Ripmo AF
vsStumpjumper


Alloy workhorse vs. gadget-laden shapeshifter.
The Ripmo AF is a DW-Link trail bike cast in aluminum and kept simple. The Stumpjumper 15 is a carbon-or-alloy platform tunable to whatever trail you point it at.
Ripmo AF
- Price-to-performance leader — $3,749 for the Deore build is the cheapest path into a modern 150 mm DW-Link trail bike.
- Traction-heavy DW-Link suspension — sensitive off the top, supportive mid-stroke, glued rear wheel on technical climbs.
- Carbon-level features on an alloy frame — internal SWAT-style storage, flip-chip MX, size-specific kinematics, UDH.
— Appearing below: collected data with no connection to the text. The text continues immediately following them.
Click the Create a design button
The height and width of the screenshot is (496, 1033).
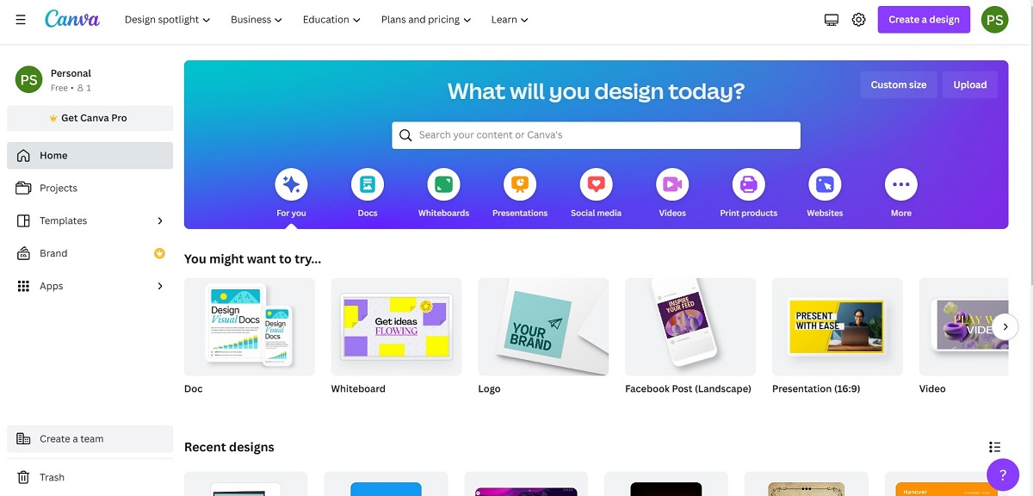tap(924, 20)
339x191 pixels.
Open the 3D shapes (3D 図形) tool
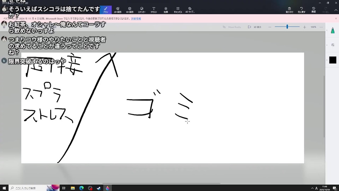(x=130, y=10)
- Only two builds to pick from ($3,749 Deore, $4,299 Eagle 90) — no mid-spec option if neither lands right.
- Heavier alloy frame feels less urgent on smooth rolling climbs — "takes its sweet time" vs. livelier bikes.
Stumpjumper
- Nine builds across $9k of range — from $2,999 alloy Deore up to $11,999 S-Works LTD; something for every budget.
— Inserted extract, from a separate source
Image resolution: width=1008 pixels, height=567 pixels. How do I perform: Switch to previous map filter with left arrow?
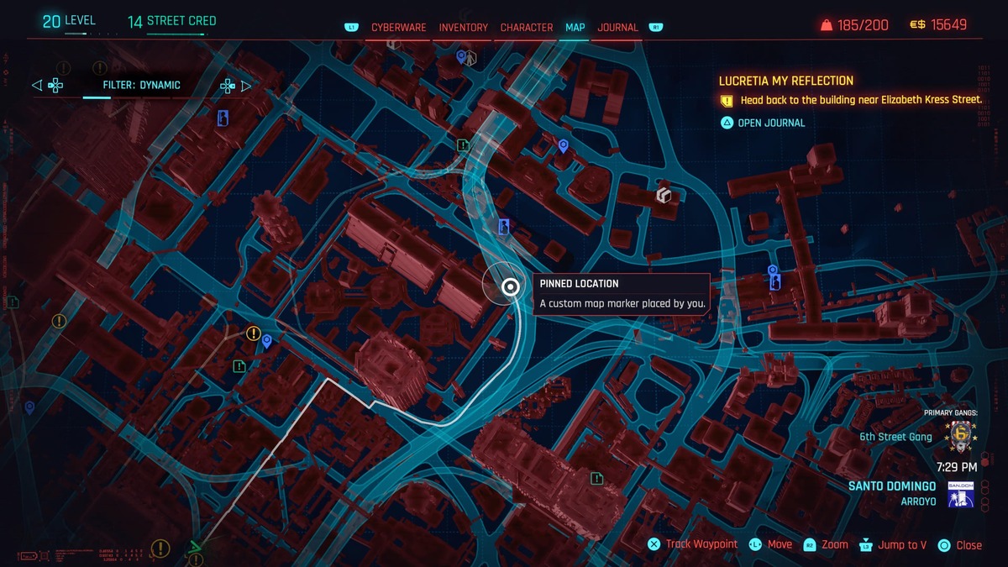coord(37,86)
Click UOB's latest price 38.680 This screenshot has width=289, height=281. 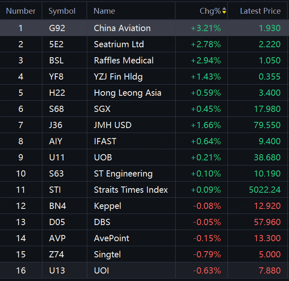click(267, 157)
- Three-position adjustable head angle (63° / 64.5° / 65.5°) plus flip chip — genuinely two bikes in one chassis.
- GENIE shock controls bottom-out better than almost anything in class — riders "never hit full travel" on drops or bike-park jumps.
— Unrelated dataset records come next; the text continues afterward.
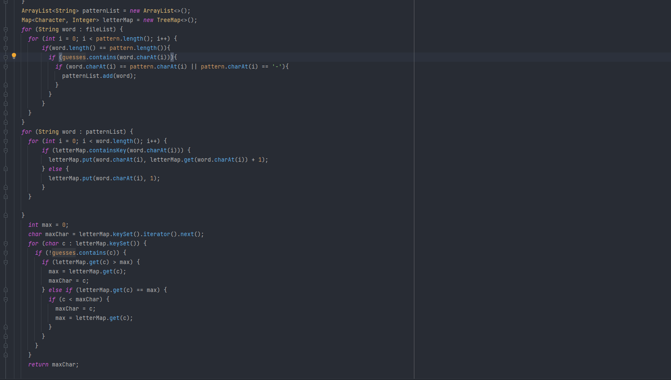
Task: Click the 'return' keyword on the last line
Action: [x=38, y=364]
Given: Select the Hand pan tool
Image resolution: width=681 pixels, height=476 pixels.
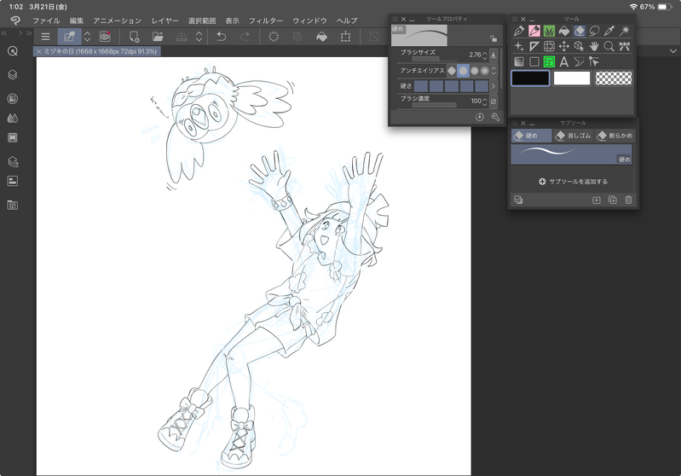Looking at the screenshot, I should [x=594, y=46].
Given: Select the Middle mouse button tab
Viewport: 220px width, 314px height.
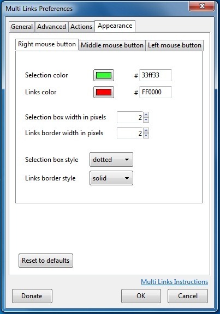Looking at the screenshot, I should (112, 45).
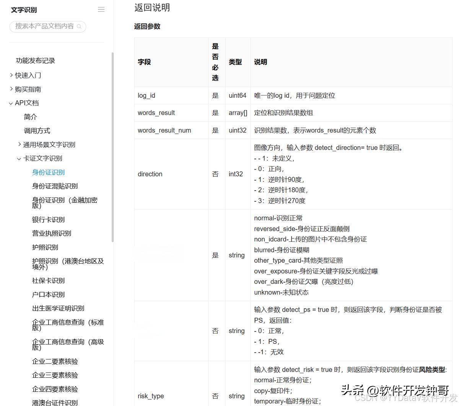The height and width of the screenshot is (406, 459).
Task: Open the 功能发布记录 page
Action: point(35,61)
- Carbon models are wireless-only — no mechanical drivetrain option unless you buy alloy.
- Proprietary GENIE shock raises long-term serviceability questions for some buyers.
Editor’s analysis
Same 145–150 mm travel class, same 64.5° head tube, wildly different philosophies on what a modern trail bike should be.
Ibis took the carbon Ripmo V3 platform, changed almost nothing about the geometry, and re-cast it in aluminum. The Ibis Ripmo AF runs 150 mm rear / 160 mm fork, a 64.5° head tube, and 77– 77.5° seat tube angles across its five sizes — identical to the carbon bike. The pitch is blunt: buy the AF for the Deore build at $3,749 and you've spent less than the carbon frame alone would cost. DW-Link suspension, internal frame storage, flip-chip MX compatibility — all of it ships on the alloy frame.
The Specialized Stumpjumper 15 takes the opposite approach. It consolidates the old Stumpjumper and Stumpjumper EVO into one platform that ranges from a $2,999 alloy Deore bike to an $11,999 S-Works LTD, with nine builds in between. Adjustable headset cups move the head tube between 63°, 64.5°, and 65.5°. A flip chip swaps wheel configurations. The proprietary Fox GENIE rear shock uses a dual-chamber air spring — coil-soft for the first 70% of travel, then a hard ramp into the last 30% to resist bottom-out.
On the trail, the divergence shows up clearest in character. Reviewers describe the Ripmo AF as plush, ground-hugging, and a traction monster on technical climbs — but "twitchy at times" in wide-open high-speed rough sections, where the short-ish 1,219 mm (MD) wheelbase and DW-Link's liveliness work against pure plow stability. The Stumpjumper is praised as a chameleon: snappy in the mid setting, plow-like when slacked to 63°, and almost impossible to bottom out regardless.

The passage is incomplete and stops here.